## [ACTIVITY]
Tally the lines below that contain the word "computer". Only the number should be returned.

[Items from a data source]

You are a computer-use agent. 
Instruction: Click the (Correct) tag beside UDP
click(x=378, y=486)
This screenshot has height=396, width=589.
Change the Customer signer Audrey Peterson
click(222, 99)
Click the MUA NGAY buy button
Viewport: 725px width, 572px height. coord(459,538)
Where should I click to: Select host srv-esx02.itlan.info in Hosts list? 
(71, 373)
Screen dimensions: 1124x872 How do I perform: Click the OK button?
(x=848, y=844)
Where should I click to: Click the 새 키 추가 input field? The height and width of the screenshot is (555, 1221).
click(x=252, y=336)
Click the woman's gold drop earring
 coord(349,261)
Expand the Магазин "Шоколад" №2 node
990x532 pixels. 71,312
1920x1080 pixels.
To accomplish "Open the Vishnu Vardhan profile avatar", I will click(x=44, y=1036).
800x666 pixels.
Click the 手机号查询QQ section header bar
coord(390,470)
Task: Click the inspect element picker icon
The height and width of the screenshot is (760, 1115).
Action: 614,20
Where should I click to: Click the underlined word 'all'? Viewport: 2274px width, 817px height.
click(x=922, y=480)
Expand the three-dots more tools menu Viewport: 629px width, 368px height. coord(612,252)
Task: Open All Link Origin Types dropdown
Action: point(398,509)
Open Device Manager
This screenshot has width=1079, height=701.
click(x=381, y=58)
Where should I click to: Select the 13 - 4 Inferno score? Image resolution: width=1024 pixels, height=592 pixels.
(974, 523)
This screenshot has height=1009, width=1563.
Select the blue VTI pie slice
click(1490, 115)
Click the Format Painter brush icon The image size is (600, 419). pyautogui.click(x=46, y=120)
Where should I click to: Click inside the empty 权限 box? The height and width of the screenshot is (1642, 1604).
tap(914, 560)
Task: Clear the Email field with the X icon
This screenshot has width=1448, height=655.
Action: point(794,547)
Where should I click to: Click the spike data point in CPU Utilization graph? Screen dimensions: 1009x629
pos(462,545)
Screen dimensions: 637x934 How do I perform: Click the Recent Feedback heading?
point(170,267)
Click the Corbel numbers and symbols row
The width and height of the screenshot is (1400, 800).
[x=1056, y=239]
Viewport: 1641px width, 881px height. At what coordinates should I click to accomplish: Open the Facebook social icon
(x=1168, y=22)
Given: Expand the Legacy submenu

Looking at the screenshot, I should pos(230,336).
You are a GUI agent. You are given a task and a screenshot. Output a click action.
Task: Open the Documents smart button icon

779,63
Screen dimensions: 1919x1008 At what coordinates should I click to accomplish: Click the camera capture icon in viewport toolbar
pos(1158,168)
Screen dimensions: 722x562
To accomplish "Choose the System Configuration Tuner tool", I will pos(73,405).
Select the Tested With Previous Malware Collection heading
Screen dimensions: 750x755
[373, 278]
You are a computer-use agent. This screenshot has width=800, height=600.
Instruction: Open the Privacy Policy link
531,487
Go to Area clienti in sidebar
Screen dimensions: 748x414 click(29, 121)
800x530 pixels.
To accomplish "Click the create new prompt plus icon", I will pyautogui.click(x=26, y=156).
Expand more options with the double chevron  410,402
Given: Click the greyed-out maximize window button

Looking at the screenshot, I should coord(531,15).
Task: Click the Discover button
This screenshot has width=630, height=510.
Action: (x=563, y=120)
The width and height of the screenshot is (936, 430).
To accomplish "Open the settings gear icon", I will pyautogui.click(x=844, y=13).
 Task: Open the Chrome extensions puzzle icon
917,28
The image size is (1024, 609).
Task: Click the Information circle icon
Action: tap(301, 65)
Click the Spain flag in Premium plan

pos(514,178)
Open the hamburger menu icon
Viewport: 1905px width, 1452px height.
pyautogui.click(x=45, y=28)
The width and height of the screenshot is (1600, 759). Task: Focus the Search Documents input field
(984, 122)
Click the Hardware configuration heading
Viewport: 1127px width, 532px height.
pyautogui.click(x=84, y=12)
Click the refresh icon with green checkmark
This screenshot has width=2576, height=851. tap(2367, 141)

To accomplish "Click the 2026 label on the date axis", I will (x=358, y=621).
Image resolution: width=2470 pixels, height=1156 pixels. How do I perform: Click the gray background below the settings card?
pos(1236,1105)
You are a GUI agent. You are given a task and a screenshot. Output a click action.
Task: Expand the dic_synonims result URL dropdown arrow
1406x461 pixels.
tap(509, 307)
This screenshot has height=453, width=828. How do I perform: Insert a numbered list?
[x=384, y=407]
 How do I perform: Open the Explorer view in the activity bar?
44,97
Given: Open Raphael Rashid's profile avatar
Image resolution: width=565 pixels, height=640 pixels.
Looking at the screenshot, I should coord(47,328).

## [ANSWER SPACE]
2